After seeing transcripts of all of the seminars from this weekend, I am very excited about the direction 5E is taking. You can read all of the details at EN World (and keep track of future developments as well), but here are some of the highlights for me so far:
1. The game begins with a bare-bones, basic-level game as the default that will allow you to add more levels of complexity if you want them with expansion modules. For instance, if you play a fighter, you can choose to play a straight-line, out of the book fighter. As you gain levels, your new abilities can be set by the basic class. However, if you want customization options, you will be able to choose alternative abilities to customize your build.
2. Powers are gone. Every character following the same design model will be left behind in 4E. Vancian spell casting (i.e. memorized spells from 1E-3E) are back - HOWEVER, wizards and their ilk will be able to use feat slots to gain at-will abilities to keep them from resorting to throwing daggers, etc.
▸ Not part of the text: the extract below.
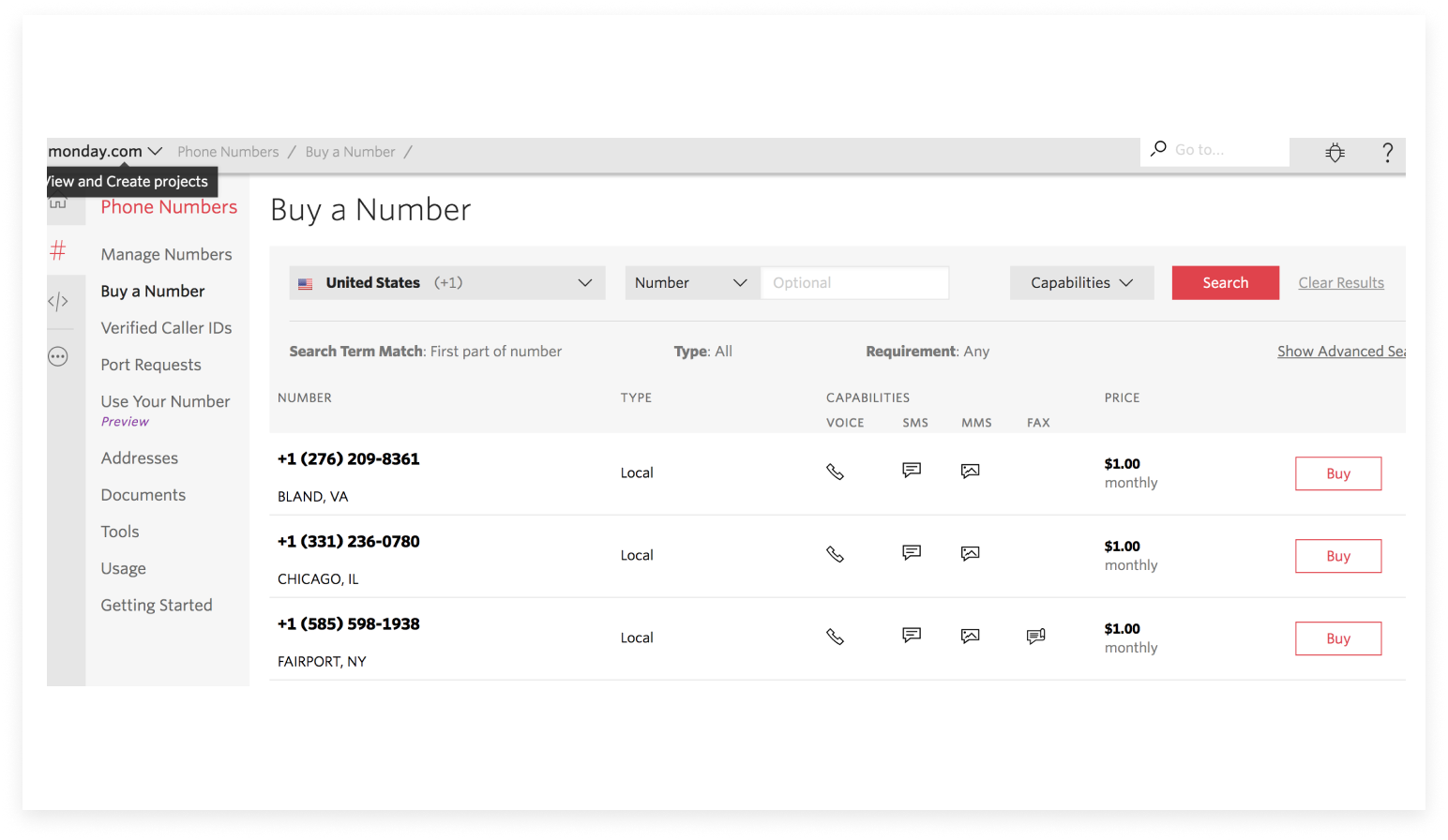Select Manage Numbers in the sidebar
Screen dimensions: 1448x840
point(166,254)
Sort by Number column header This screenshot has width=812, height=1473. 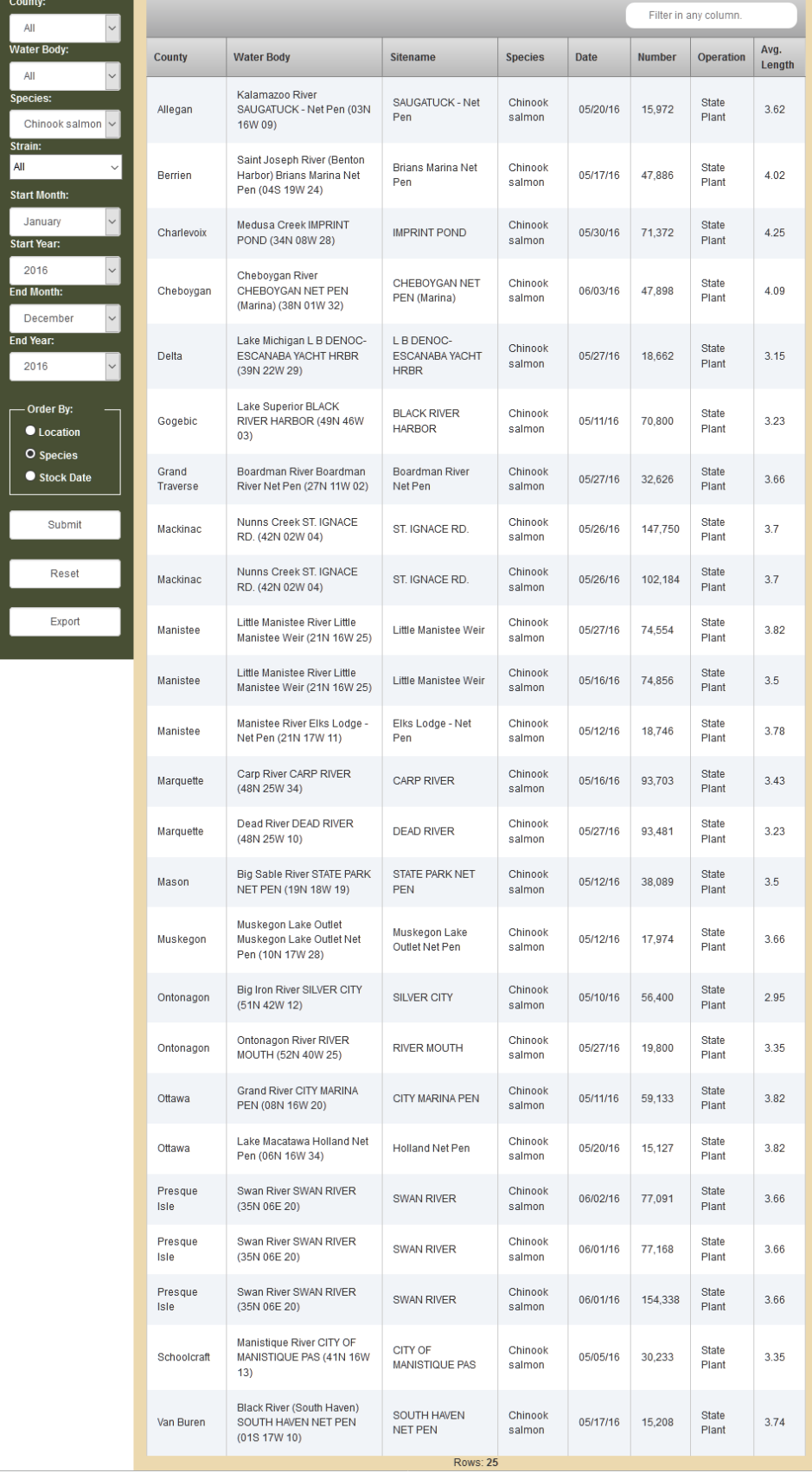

Spells that offer non-combat options (charm person has been mentioned) will also be back in the game. For that matter, all classes will have abilities that are usable outside of combat.
3. The new game will seem to feature a 'flatter' bonus curve, eliminating the +18 to hit and monster AC's that routinely reach 30+. Again, taking the fighter as an example, they mentioned that a player might choose to take a special attack or extra feat instead of gaining a bonus to hit upon gaining a level, indicating that gathering up every plus you can stack will be unnecessary. Magic items will also not be figured into the math, removing the expectation that every character has magic weapons and armor.
4. The default stat generation will revert back to 'roll 4d6 and drop the lowest', with an option to use a point-buy system. The important part about this to me is that this removes the 4E expectation that every character has a maxed out primary stat. When we played 4E, every fighter had an 18 or 20 in Strength, every wizard had it in Intelligence, etc. Again, with the 'flatter' curve mentioned above, having maxed stats will be less important.
5. Creating a character will including picking a class, race, and theme. Besides race giving you a bonus stat, class will also provide a bonus - so a fighter gets a +1 Strength, a rogue a +1 Dexterity, etc. They have trained these abilities so it makes sense they have improved them. This suggests that minimum requirements for classes will not be used. All three of these elements will also determine the skills you gain. The theme is the new element that allows to to tailor your class - a theme might be noble or knight, or something more exotic like 'plane-touched' or characterful like 'pub-crawler' (yes, that was an example from the seminar).
6. Rather than a set list of skills, there will be a more open ended system, with skills simply being tied to abilities. The DM will have guidelines for resolving actions. You want to kick open a door? The DM has an idea of how tough the door is and checks your Strength. You've got a 17, so the DM says 'you kick the door down' and the game moves on. If you have a 13 Strength, the DM might call for a Strength roll, just like we did in AD&D. Finally, if you have an 8 Strength, the DM can just tell you 'no'.
7. Monsters will not follow the same rules as PC's,allowing the DM to create variants on the fly (the body guard orc has +4AC and more hp, the gnoll shaman can cast fireball, etc. Once again, with the math curve being smaller, monsters will retain relevancy longer in the campaign without the need for the ridiculous escalation in hit points, AC's of 30, etc.
That's enough for now. As I said you can read through all of the details on EN World, but I am very pleased with what's trickled out so far...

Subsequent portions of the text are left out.